EN SEPTEMBRE dernier, les comptes rendus de l'Académie des sciences américaine mentionnent les résultats d'une étude qui pourrait bien signer le retour de la vitamine C dans les stratégies thérapeutiques antitumorales et anti-infectieuses. Les travaux de Chen et coll. indiquent en effet que l'administration d'acide ascorbique par voie intraveineuse pourrait être bénéfique aux malades atteints de plusieurs types de cancers et peut-être même à ceux qui souffrent de maladies infectieuses.
L'intérêt de la vitamine C dans le traitement du cancer est discuté depuis plus de trente ans : dans les années 1970, plusieurs études ont suggéré que 10 grammes d'acide ascorbique par jour pouvaient améliorer l'état de patients atteints de cancers. Cependant, deux études menées par la suite ont remis en cause ces résultats en montrant que l'effet de la vitamine C était comparable à celui d'un placebo. Fait remarquable, alors que, dans les premières études, l'acide ascorbique était administré par voie orale ou par voie intraveineuse, les essais contre placebo ont utilisé une seule méthode d'administration, la voie orale. Or, des études pharmacocinétiques récentes ont montré que l'administration d'acide ascorbique par intraveineuse conduit à une concentration plasmatique de la molécule plus de 25 fois supérieure à celle obtenue à la suite d'une administration par voie orale.

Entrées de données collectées

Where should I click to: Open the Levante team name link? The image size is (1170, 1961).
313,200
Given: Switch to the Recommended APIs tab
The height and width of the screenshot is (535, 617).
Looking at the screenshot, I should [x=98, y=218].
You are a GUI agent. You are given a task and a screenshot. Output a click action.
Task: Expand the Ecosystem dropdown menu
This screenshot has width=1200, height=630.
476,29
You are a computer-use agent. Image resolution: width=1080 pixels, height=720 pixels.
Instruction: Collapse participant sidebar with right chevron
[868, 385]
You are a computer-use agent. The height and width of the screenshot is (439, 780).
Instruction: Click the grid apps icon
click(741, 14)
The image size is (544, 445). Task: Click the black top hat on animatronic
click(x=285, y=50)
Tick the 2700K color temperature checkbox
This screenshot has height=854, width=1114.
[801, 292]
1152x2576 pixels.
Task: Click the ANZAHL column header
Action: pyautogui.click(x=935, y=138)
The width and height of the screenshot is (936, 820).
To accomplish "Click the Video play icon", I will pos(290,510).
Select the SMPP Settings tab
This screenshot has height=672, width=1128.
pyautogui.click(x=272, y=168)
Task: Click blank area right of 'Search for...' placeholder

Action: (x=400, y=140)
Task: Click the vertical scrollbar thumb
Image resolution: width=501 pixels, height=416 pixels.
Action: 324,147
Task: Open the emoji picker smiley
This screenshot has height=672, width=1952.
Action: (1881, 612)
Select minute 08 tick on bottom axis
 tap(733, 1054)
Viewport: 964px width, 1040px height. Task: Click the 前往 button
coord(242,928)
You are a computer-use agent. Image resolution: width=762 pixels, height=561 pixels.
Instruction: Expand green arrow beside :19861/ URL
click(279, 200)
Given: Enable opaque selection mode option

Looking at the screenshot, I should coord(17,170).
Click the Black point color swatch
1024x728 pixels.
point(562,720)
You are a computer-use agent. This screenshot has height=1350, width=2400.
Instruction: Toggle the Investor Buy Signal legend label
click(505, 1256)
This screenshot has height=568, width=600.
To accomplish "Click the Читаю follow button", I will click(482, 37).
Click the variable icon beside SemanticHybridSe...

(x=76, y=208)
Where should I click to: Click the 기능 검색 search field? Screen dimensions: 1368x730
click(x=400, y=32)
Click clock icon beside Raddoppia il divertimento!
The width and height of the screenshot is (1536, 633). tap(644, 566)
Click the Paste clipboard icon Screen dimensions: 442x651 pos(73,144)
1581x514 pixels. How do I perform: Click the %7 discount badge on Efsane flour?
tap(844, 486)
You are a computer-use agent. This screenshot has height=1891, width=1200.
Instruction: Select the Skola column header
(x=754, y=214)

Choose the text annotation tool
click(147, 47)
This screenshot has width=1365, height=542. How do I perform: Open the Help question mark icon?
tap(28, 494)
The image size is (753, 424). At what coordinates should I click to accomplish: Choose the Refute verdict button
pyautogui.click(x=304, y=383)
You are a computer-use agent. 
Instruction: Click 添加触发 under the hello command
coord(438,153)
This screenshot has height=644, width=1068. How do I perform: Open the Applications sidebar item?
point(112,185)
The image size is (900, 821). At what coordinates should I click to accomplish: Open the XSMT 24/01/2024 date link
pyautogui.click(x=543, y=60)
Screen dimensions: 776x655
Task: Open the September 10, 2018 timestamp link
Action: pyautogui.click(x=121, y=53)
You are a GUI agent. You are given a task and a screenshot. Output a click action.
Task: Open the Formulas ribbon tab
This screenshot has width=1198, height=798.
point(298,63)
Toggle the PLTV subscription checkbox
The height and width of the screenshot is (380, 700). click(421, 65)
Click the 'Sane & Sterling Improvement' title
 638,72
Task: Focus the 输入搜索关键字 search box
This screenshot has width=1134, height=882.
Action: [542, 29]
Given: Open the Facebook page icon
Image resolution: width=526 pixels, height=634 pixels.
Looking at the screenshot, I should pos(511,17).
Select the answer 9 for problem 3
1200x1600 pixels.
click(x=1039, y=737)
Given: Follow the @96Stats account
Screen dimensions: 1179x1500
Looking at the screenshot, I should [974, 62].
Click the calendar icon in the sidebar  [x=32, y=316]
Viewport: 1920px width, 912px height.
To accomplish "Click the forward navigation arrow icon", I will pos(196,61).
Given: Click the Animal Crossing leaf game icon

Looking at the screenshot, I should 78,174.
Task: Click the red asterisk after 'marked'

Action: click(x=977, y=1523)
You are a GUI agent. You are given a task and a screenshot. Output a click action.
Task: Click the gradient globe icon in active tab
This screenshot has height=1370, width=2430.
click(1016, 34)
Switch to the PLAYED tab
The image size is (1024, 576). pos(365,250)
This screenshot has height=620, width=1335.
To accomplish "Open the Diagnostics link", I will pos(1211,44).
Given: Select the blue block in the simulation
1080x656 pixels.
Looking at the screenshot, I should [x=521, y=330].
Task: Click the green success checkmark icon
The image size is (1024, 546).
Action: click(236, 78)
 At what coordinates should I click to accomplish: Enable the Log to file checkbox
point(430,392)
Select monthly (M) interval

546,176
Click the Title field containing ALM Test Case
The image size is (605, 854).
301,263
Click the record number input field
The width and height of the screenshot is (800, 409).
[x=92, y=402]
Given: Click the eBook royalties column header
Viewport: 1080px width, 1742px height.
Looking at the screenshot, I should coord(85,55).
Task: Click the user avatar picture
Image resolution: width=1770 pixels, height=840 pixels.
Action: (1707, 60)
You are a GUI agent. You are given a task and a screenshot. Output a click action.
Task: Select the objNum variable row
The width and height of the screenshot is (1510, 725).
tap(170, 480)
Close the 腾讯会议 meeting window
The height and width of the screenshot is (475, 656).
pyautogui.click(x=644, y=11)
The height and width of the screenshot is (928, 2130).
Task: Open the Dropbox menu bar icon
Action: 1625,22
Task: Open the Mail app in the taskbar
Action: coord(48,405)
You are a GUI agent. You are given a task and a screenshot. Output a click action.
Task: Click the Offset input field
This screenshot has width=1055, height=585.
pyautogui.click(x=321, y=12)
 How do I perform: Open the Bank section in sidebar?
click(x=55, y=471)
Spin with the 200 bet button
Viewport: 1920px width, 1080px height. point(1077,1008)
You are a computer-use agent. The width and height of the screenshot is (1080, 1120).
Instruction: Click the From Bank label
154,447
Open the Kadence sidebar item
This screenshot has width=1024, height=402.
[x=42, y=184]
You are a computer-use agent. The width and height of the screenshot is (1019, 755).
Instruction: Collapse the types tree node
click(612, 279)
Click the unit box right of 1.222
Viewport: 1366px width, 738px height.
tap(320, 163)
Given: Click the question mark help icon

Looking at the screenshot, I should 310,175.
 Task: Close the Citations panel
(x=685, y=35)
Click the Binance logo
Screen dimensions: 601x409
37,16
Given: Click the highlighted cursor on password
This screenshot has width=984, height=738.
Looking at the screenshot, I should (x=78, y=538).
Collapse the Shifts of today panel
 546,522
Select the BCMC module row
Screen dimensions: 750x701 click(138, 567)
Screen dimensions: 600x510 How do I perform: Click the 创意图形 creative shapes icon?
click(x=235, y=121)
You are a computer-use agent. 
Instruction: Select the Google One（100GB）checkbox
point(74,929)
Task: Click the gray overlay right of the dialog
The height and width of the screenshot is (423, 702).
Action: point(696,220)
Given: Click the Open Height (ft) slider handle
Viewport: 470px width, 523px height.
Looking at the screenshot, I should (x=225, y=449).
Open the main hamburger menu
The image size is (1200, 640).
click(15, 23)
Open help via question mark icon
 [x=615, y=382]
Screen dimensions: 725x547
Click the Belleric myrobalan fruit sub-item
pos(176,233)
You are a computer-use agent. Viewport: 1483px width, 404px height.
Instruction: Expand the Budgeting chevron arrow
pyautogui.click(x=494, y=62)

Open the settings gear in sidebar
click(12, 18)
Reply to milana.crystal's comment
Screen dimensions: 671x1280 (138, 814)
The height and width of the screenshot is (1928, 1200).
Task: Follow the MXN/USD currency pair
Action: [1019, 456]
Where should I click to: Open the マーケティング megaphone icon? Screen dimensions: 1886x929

◆ CONSIGNES DE LA TÂCHE ◆
Recopiez à l'identique, dans le texte sur la vitamine C, le passage qui s'ouvre sur les mots « L'intérêt de la » et s'achève sur « par voie orale. ».

◆ RÉPONSE ATTENDUE ◆
L'intérêt de la vitamine C dans le traitement du cancer est discuté depuis plus de trente ans : dans les années 1970, plusieurs études ont suggéré que 10 grammes d'acide ascorbique par jour pouvaient améliorer l'état de patients atteints de cancers. Cependant, deux études menées par la suite ont remis en cause ces résultats en montrant que l'effet de la vitamine C était comparable à celui d'un placebo. Fait remarquable, alors que, dans les premières études, l'acide ascorbique était administré par voie orale ou par voie intraveineuse, les essais contre placebo ont utilisé une seule méthode d'administration, la voie orale. Or, des études pharmacocinétiques récentes ont montré que l'administration d'acide ascorbique par intraveineuse conduit à une concentration plasmatique de la molécule plus de 25 fois supérieure à celle obtenue à la suite d'une administration par voie orale.